Mike: I think I’m already living it. 10 books in the Sgt. Windflower Mystery series and maybe more to come. I feel blessed.
James: WOW! That’s great to hear, Mike.
What has influenced you the most as a writer?
Mike: Somehow I have this innate need to write. I have to or I’ll go crazy. So I would say that has influenced me the most.
James: Interesting, a lot of writers say the same thing. I know I experience a compulsion to write soon after finishing a book.
What was the hardest part of writing your author bio?
Mike: I hate talking about myself so it’s all hard.
James: Yup, I know what you mean, Mike.
What behind-the-scenes tidbit in your life would probably surprise your readers the most?
Mike: I’m not the mystery fan in the family. That would be my partner who introduced me to all kinds of mysteries
James: If you could have a cuppa with any author, dead or alive, who would you choose and what is the first question you would ask him or her, Mike?

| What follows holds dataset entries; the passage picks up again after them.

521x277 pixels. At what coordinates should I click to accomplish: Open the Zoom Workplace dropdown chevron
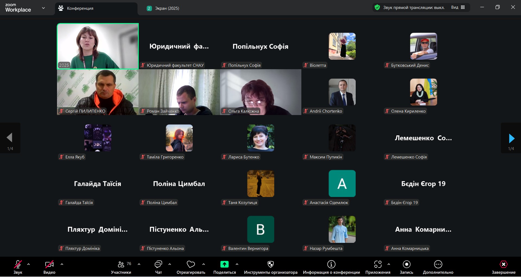pyautogui.click(x=43, y=8)
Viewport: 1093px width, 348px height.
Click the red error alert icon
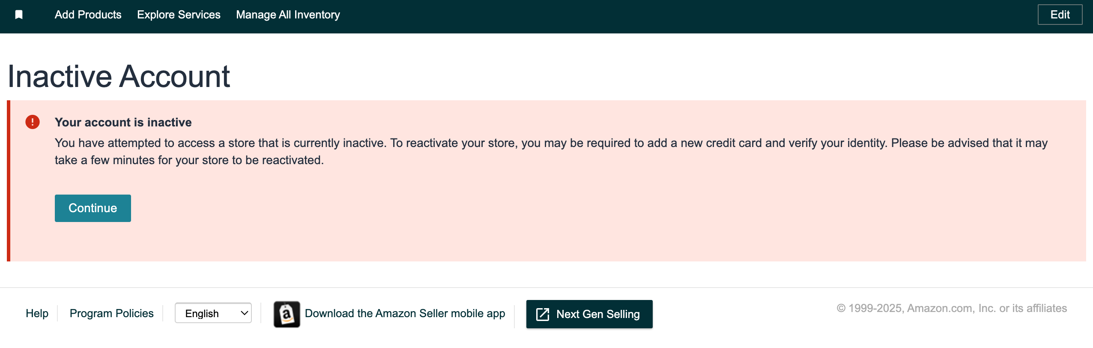[33, 122]
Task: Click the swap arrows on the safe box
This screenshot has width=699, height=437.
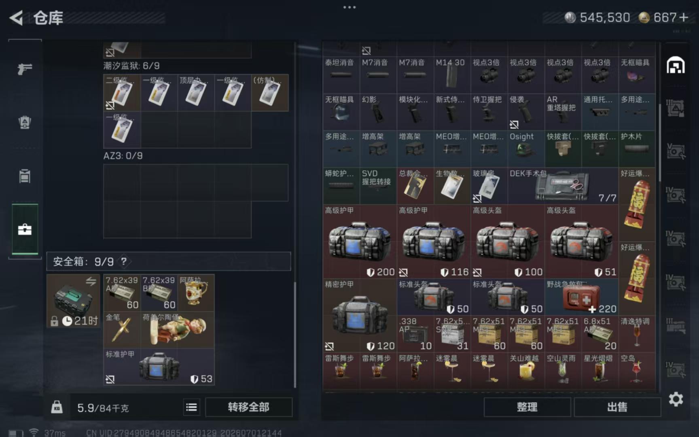Action: click(91, 281)
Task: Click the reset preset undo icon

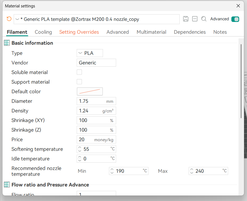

Mike: I don’t think I’d have a question but I’d love to meet JRR Tolkien to thank him for his gifts to the world.
James: Can you name one good writing habit you’ve established? How has it helped your writing?
Mike: Perseverance. The way to write a book is a page at a time. 1,000 words a day for 3 months and then see where you are. Certainly the makings of one.
James: It’s fascinating to note how we are driven to write but then it is only through perseverance that we complete our mission.
Words cannot change reality, but they can change how people perceive reality. Proverbs 15:4 “Gentle words bring life and health; a deceitful tongue crushes the spirit.”
What was an early experience where you learned that language had power?
Mike: I started reading young, before I went to school and I discovered early the magic that words had to take you places, anywhere you wanted to go. Without leaving your chair.
James: Ah, yes, that wonderful land called Imagi Nation. I know it well, my friend.
In your opinion as a writer, Mike, what is the secret of writing well?
Mike: How do you get to Carnegie Hall? Practice, practice, practice. And read a lot. More than you write.
James: Well put, Mike. Success is the doing, not the getting; in the trying, not the triumph.
Do you feel that it’s most important to have A) Strong characters; B) Mind-blowing Plot twists; or C) Epic settings?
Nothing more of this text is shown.